- **Task to carry out**
Reproduce the entries below verbatim, beginning at the line that contains "You are a computer-use" and ending after the last of the entries. Omit the pictures from your copy.

- **Information shown**
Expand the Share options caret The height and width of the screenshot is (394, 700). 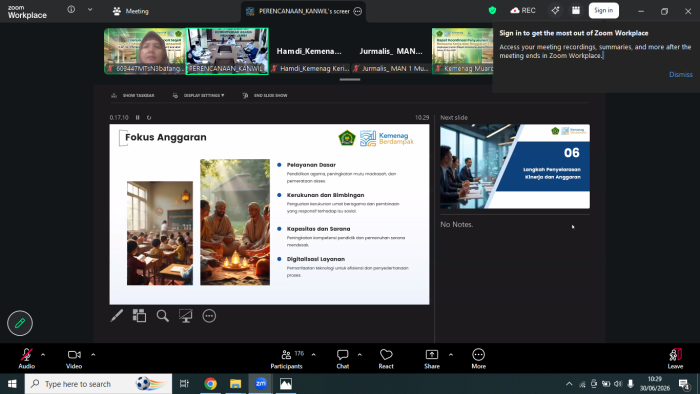point(451,355)
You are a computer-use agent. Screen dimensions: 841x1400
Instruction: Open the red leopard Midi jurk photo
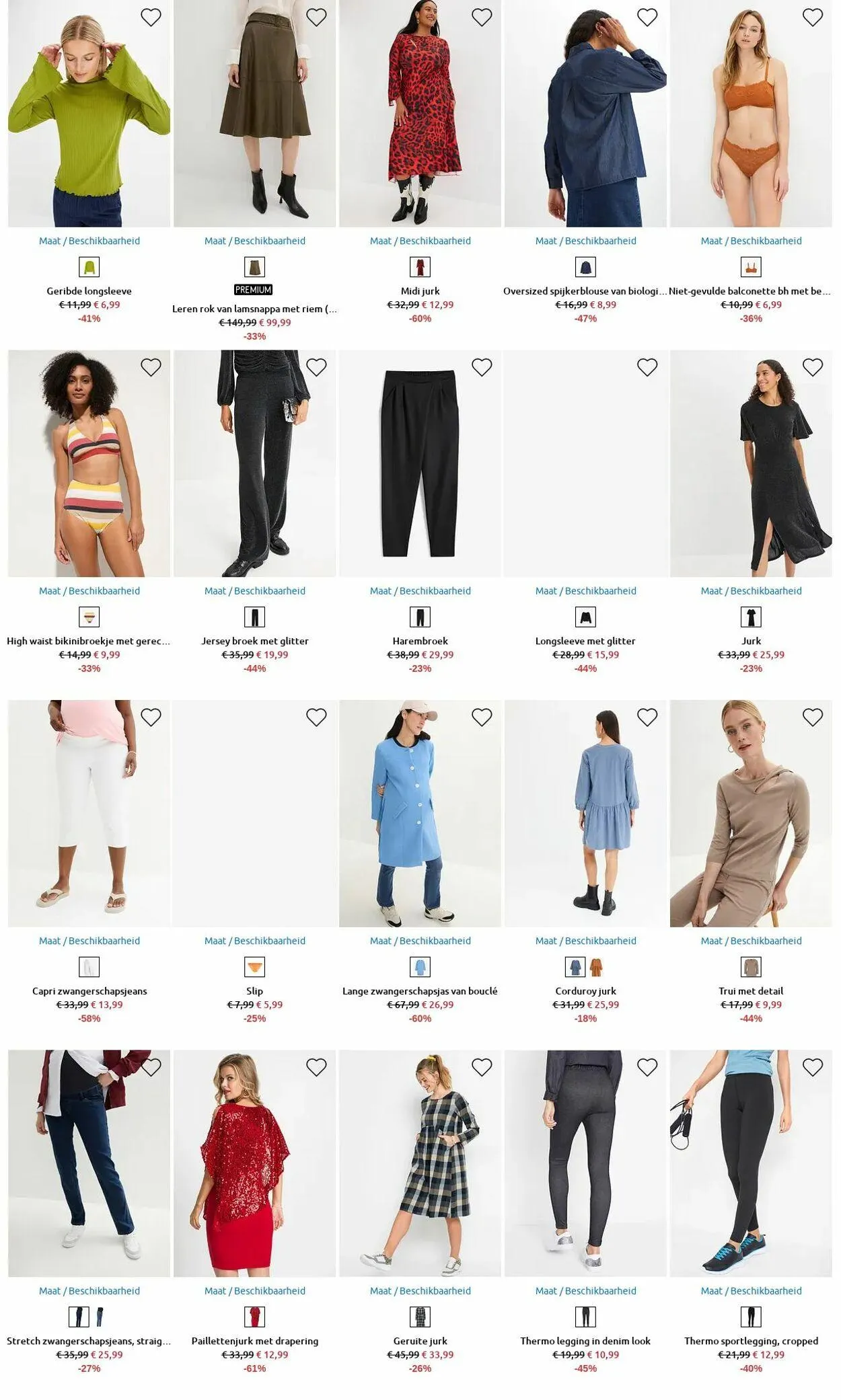pyautogui.click(x=420, y=114)
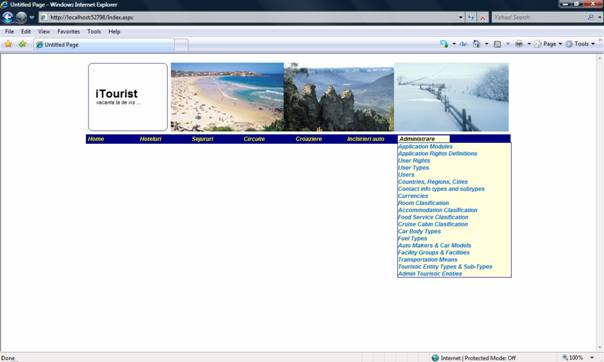This screenshot has width=604, height=362.
Task: Click the Print icon in command bar
Action: (519, 44)
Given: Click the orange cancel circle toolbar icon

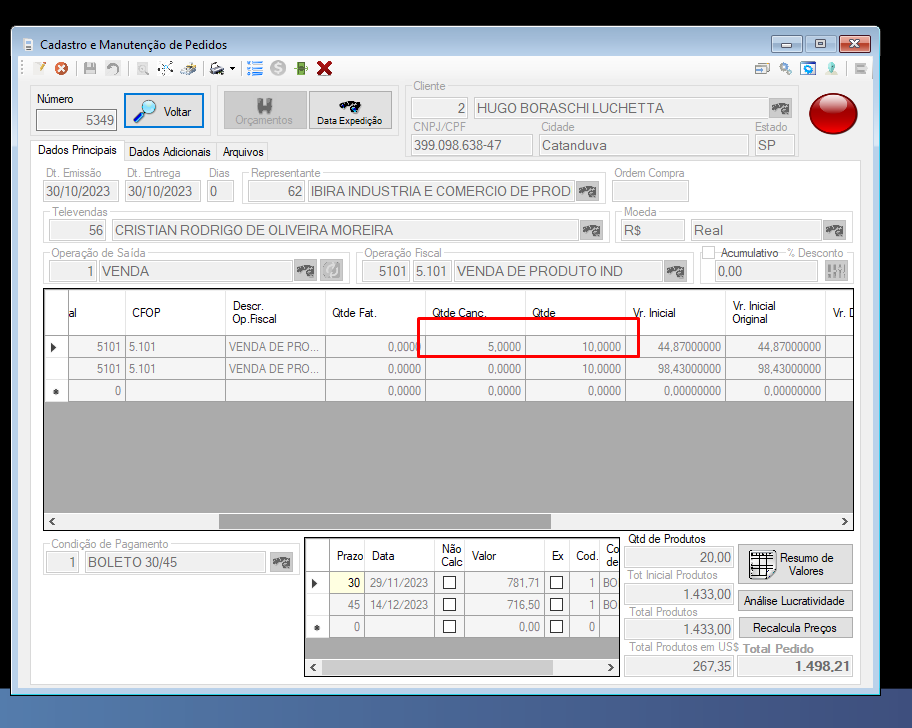Looking at the screenshot, I should tap(61, 69).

- **Finished answer**
You are a computer-use agent. Screen dimensions: 841x1400
Instruction: Open the red leopard Midi jurk photo
pyautogui.click(x=420, y=114)
This screenshot has width=604, height=362.
Task: Click the Print icon in command bar
Action: (519, 44)
Given: Click the orange cancel circle toolbar icon

Looking at the screenshot, I should tap(61, 69).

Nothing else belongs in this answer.